Extract provided -
○ ○ ○ ○ ○ ○ ○

As Reviewed By: Ernest Hilbert
Americana by John Updike. Knopf, US $23. 95 pages.
John Updike balances upon, and in many ways defines, the center of the beam in American literature. While maintaining a highly literary elan and readership, he has managed to avoid the obscurity and ostentation associated with “highbrow” authors. Flipping this coin over, one realizes that he also treads the muddier waters of otherwise mundane suburban American iniquities, marital infidelity (consider Rabbit and Bech), drugs and drink (consider Rabbit’s son, Nelson, who put a “whole car dealership up his nose”), the whole cornucopia of vice and folly, without succumbing to the sensationalism of mainstream (read “lowbrow”) authors.
As a poet, Updike is thought of primarily as a practitioner of Light Verse, a term bestowed as often to insult as to categorize a poet, catching up in its loose netting a variety of brightly-colored fish: verse de société, parody, epitaph, clerihew, occasional verse, anything unconcerned with love, beauty, death, formal experimentalism, the stuff (or stuffing as is often the case) of serious poetry (even the designation “verse” is meant to be a bit contemptuous, the yield of poetaster rather than poet). Wit, cleverness, and breezy elegance define the genre, and in these métiers Updike is gifted, to be sure, but he has never been limited to such. Amid his Nashian poems of the past four decades, there were innumerable moments of incredible grace and depth.
For instance, his poem ‘Dog’s Death’, though rarely anthologized, is recognized as that unusual thing, a genuinely sad poem. It brinks at every turn the slope of sentimentality that drops down into the chasm of maudlin corniness, but it manages to hold its footing: “As we teased her with play, blood was filling her skin / And her heart was learning to lie down forever.” It is perhaps one of the rare times that a reader might apply the description “sentimental” without intending harm to poem or poet. There were mock-heroic poems such as ‘Midpoint’ (from the collection Midpoint, 1969), using Miltonic “arguments” as easily as John Dryden and inserting photographs as easily as any postmodern “we-can-fit-one-more-into-the-phone-booth” poet. The poem is, with little question, parodic, but it seems to stretch the limits of Light Verse as it is understood. There were also nostalgic, pensive moments reminiscent of Thomas Hardy’s later poems, such as ‘Oxford, Thirty Years After': “Our cafeteria / is gone, but cast-iron gates and hallowed archways / still say keep out, not yours, all mine beneath / old England’s sky of hurrying gray stones.” It should be remembered that Updike purposely devoted one third of his Collected to the more humorous and weightless poems, in a section headed “Light Verse”. This acknowledges that he does indeed write in such a vein, but it also demands that readers recognize it as only one in his repertoire.

○ ○ ○ ○ ○ ○ ○

Given information -
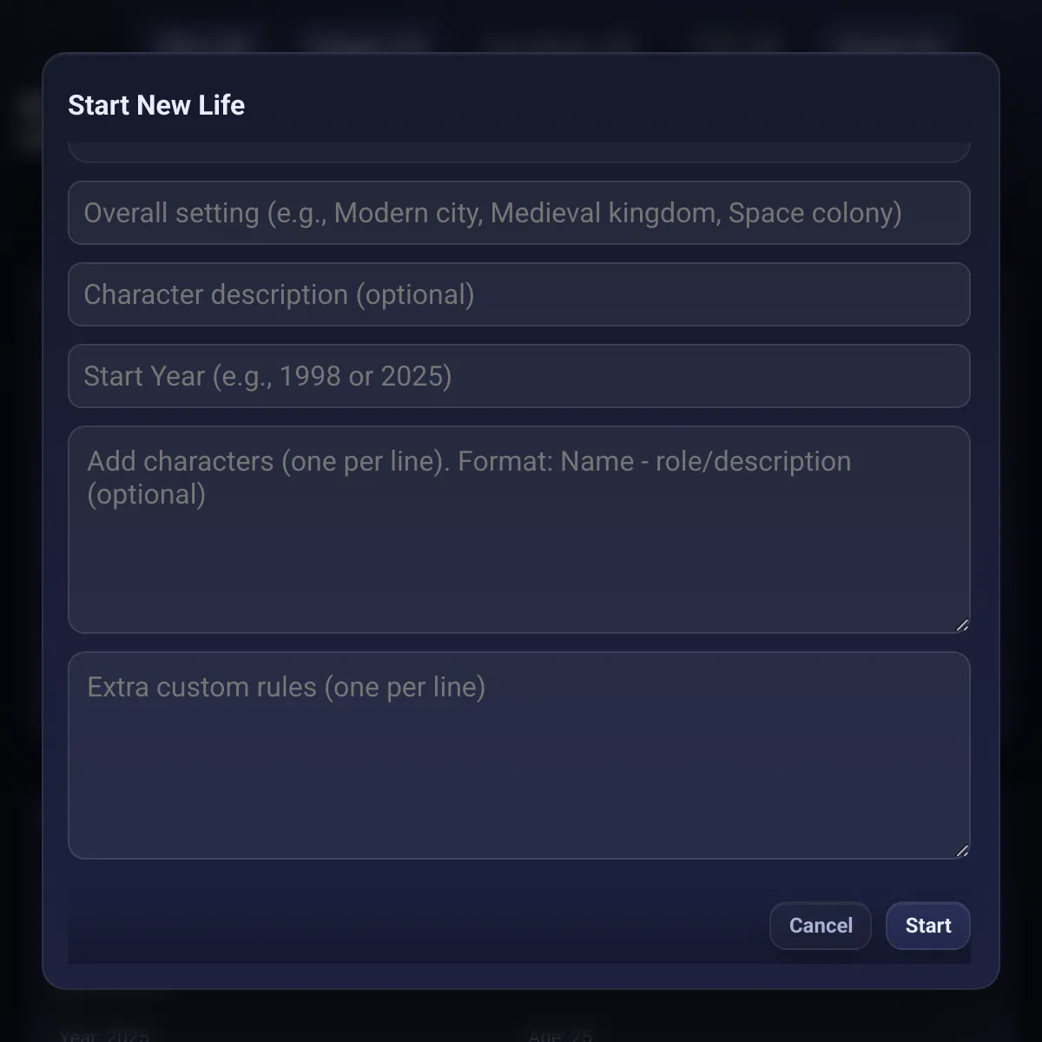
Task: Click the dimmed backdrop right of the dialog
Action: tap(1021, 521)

○ ○ ○ ○ ○ ○ ○

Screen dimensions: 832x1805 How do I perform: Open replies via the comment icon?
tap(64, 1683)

○ ○ ○ ○ ○ ○ ○

What to do -
- a) Answer these from the Updike review:
(i) Which son of Rabbit does the review name?
(ii) Which Updike poem does the review call a genuinely sad poem?
(iii) What share of his Collected did Updike devote to the more humorous poems, and what heading does that section carry?
- b) Copy out the passage of the Updike review word for word, starting with "As a poet, Updike" and going on through "grace and depth.".

Per-task answers -
- a)
(i) Nelson.
(ii) 'Dog's Death'.
(iii) One third, in a section headed "Light Verse".

- b)
As a poet, Updike is thought of primarily as a practitioner of Light Verse, a term bestowed as often to insult as to categorize a poet, catching up in its loose netting a variety of brightly-colored fish: verse de société, parody, epitaph, clerihew, occasional verse, anything unconcerned with love, beauty, death, formal experimentalism, the stuff (or stuffing as is often the case) of serious poetry (even the designation “verse” is meant to be a bit contemptuous, the yield of poetaster rather than poet). Wit, cleverness, and breezy elegance define the genre, and in these métiers Updike is gifted, to be sure, but he has never been limited to such. Amid his Nashian poems of the past four decades, there were innumerable moments of incredible grace and depth.